A sobering look into a not too distant future where jobs no longer exist for humans because of automation. It’s not a far fetched hi tech future that may or may not arrive. Many of these technologies already exist and are simply being refined.
For example, jobs in transportation industry are particularly vulnerable to becoming obsolete, as automated cars are already in use by companies like Google and Uber.
The effects of the autonomous car movement will be staggering. PricewaterhouseCoopers predicts that the number of vehicles on the road will be reduced by 99%, estimating that the fleet will fall from 245 million to just 2.4 million vehicles.
Disruptive innovation does not take kindly to entrenched competitors – like Blockbuster, Barnes and Noble, Polaroid, and dozens more like them, it is unlikely that major automakers like General Motors, Ford, and Toyota will survive the leap.
But it’s much, much more than just automated cars. No one is immune from losing their jobs, not even programmers, many of whose jobs can also be replaced by computer algorithms.
Doctors, lawyers, even artists will go the way of the dodo bird.

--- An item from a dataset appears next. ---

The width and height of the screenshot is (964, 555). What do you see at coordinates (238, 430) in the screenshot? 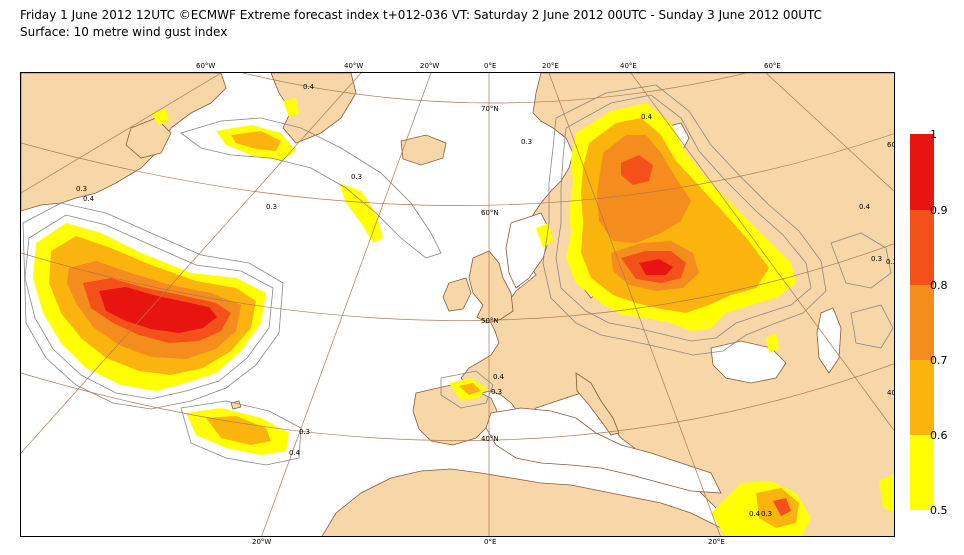
I see `efi-south-atlantic-0.6` at bounding box center [238, 430].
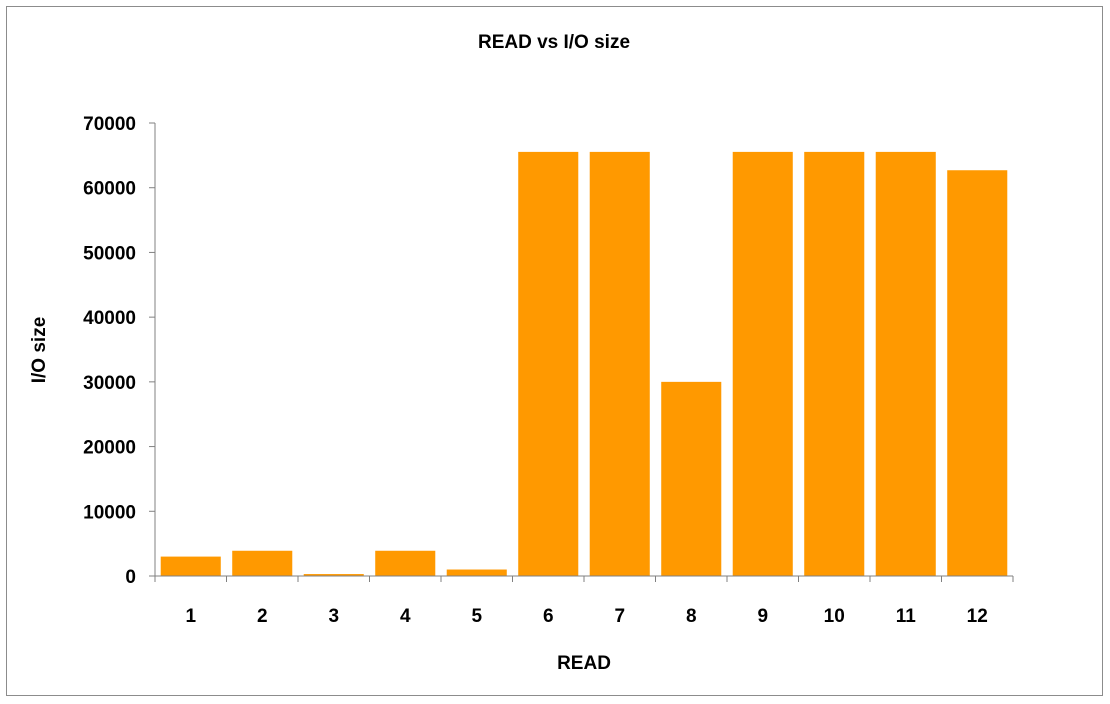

It’s high time people realized that a world where the planet’s resources are divvied up according to the so-called monetary value each individual brings to the table through their contributions will no longer be a viable way for the vast majority of humanity to survive.
Unless people are willing to adopt genocide as public policy or live in abject poverty for the rest of their lives, begging for jobs and tiny morsels of food to survive, we had better start thinking of ways to organize human civilization that is radically different from the monetary paradigm.
Automation is a very scary prospect, but maybe it will finally make people realize that money itself is a lie.